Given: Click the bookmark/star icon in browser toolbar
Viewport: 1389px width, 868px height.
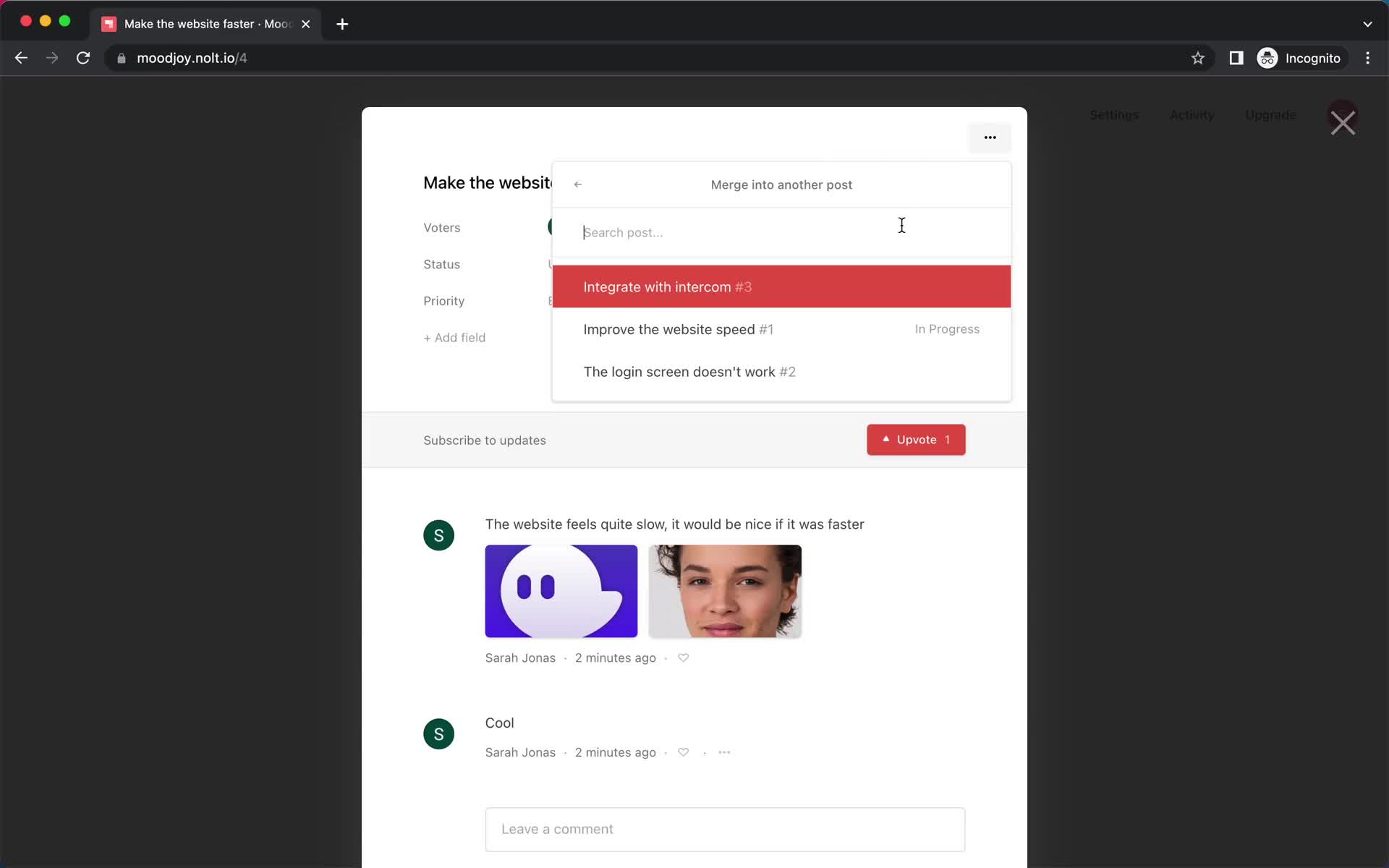Looking at the screenshot, I should [x=1197, y=58].
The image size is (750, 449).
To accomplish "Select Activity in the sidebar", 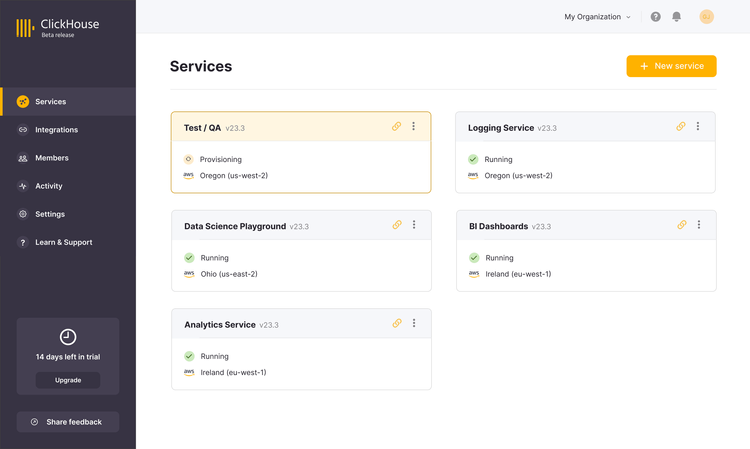I will (48, 186).
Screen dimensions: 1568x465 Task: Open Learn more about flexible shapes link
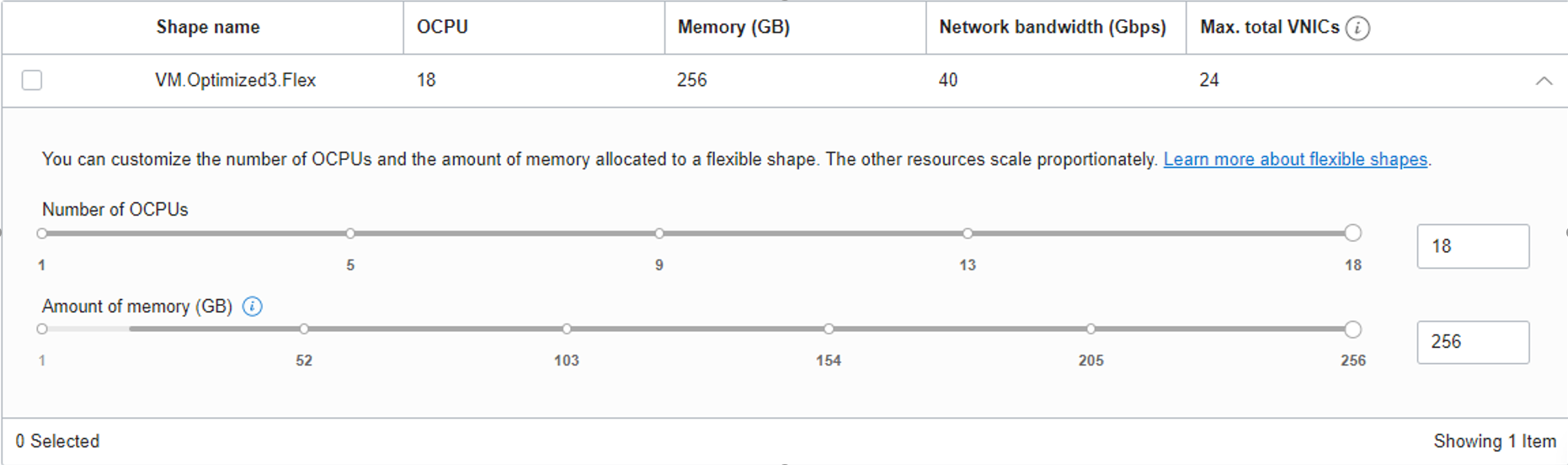[x=1295, y=159]
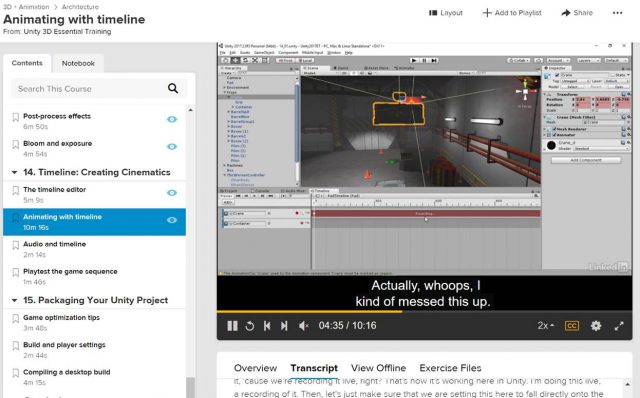The image size is (640, 398).
Task: Toggle viewed eye for Post-process effects
Action: [x=172, y=119]
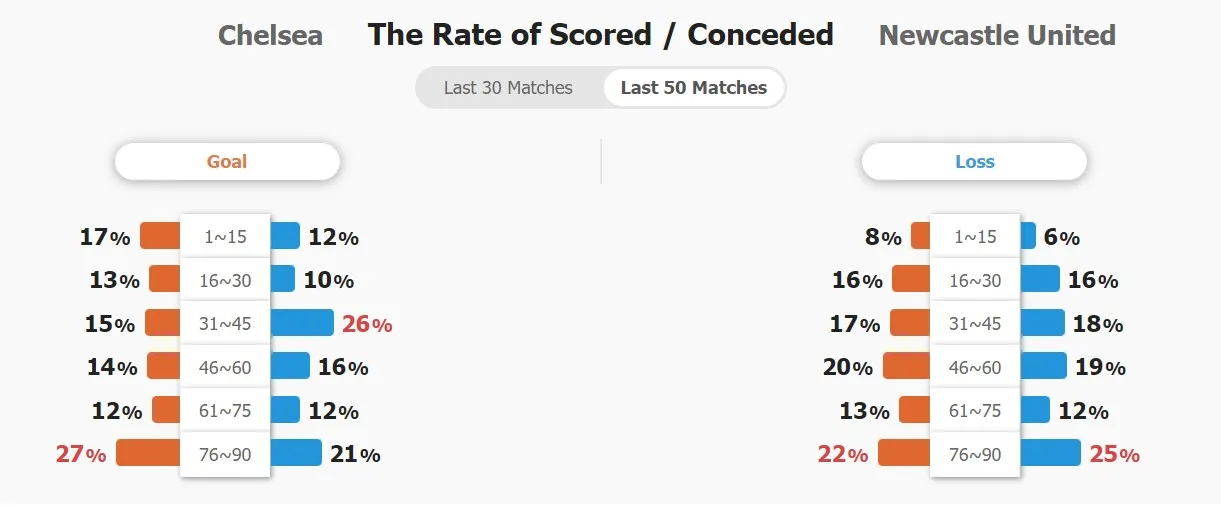The height and width of the screenshot is (505, 1221).
Task: Select Last 50 Matches toggle
Action: (x=694, y=88)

*****

◆ Problem statement: Setting the pictures aside, return exactly the lines from the line with "Screen dimensions: 1568x465" through the last line of the listing above.

◆ Response below:
Screen dimensions: 1568x465 Task: Open Learn more about flexible shapes link
[x=1295, y=159]
The image size is (640, 398).
Task: Toggle viewed eye for Post-process effects
Action: [x=172, y=119]
The height and width of the screenshot is (505, 1221).
Task: Select Last 50 Matches toggle
Action: (x=694, y=88)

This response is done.